Content starts
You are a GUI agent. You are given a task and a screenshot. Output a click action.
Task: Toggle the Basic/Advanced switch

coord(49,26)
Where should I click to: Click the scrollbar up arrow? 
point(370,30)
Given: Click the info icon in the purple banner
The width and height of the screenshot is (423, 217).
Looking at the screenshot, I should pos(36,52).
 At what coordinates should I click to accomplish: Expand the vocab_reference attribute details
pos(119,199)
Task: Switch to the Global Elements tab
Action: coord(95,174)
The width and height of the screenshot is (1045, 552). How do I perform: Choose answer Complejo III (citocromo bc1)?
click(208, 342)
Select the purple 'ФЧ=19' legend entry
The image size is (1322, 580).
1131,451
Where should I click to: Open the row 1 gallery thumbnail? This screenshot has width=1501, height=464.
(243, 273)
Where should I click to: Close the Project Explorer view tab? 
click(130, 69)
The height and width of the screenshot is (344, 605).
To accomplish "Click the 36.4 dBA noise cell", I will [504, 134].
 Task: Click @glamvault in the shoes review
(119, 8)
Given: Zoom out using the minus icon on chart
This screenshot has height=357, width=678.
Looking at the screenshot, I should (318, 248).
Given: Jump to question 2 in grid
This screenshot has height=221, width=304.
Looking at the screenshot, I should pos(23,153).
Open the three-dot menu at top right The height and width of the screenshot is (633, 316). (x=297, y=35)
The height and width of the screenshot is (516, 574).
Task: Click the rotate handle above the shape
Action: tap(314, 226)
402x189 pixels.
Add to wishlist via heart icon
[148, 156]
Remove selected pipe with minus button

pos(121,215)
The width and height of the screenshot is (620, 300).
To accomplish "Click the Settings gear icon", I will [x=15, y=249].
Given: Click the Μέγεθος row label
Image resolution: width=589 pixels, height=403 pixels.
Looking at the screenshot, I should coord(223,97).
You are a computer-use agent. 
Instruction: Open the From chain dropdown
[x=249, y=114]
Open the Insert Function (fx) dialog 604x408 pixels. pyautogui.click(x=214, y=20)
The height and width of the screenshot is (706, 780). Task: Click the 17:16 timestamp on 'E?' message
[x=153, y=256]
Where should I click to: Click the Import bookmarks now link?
Content ends
__About this exercise__. Using the entries above, copy out all lines that contain the string "agent".

__Answer below__.
You are a GUI agent. You are given a task and a screenshot. Output a click action.
You are a computer-use agent. 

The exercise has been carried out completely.